At this point, you would do well to refer to the liner notes written by Howard Mandel, where he says:

"A suite by a unique ensemble comprising a stellar vocalist and unconventional electric guitarist (both also using electronics), an exploratory bassist and masterful drummer who as one address the pulse of time loosely, as open and atmospheric rather than a rigid frame.....Elma’s syllabic fluidity, her propulsive rush of all manner of utterances which her colleagues feed and around which they swirl, informs a coherent, cohesive, story-like audio experience."
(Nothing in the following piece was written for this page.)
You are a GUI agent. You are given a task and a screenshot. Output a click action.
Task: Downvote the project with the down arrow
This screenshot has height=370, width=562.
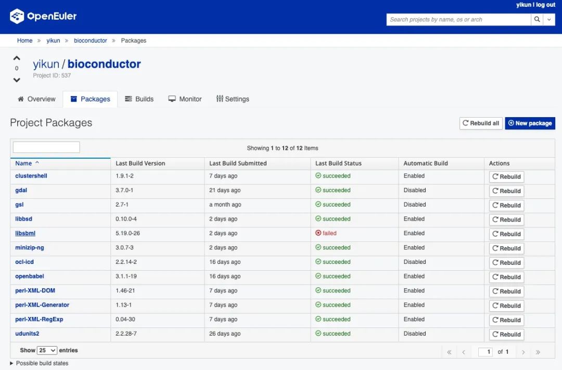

The album is the perfect mix of individuals with their distinctive ways of playing, coming together to create something magical, ethereal, atmospheric, and glorious in its concept and delivery. The intensity of the listening, the reacting, and the blending of these unique individuals into a cohesive whole is palpable – and potentially as fulfilling to the listeners as it must be to the players. This album is primal, mysterious, and an absolute joy. Listening to this, it feels like you are part of it, at one with the music because elements of it speak to us all.

Kais, Chandler, Nakai, and Kugel plan to continue as an ensemble, and this would be to the benefit not just of them as musicians but the listening audiences too.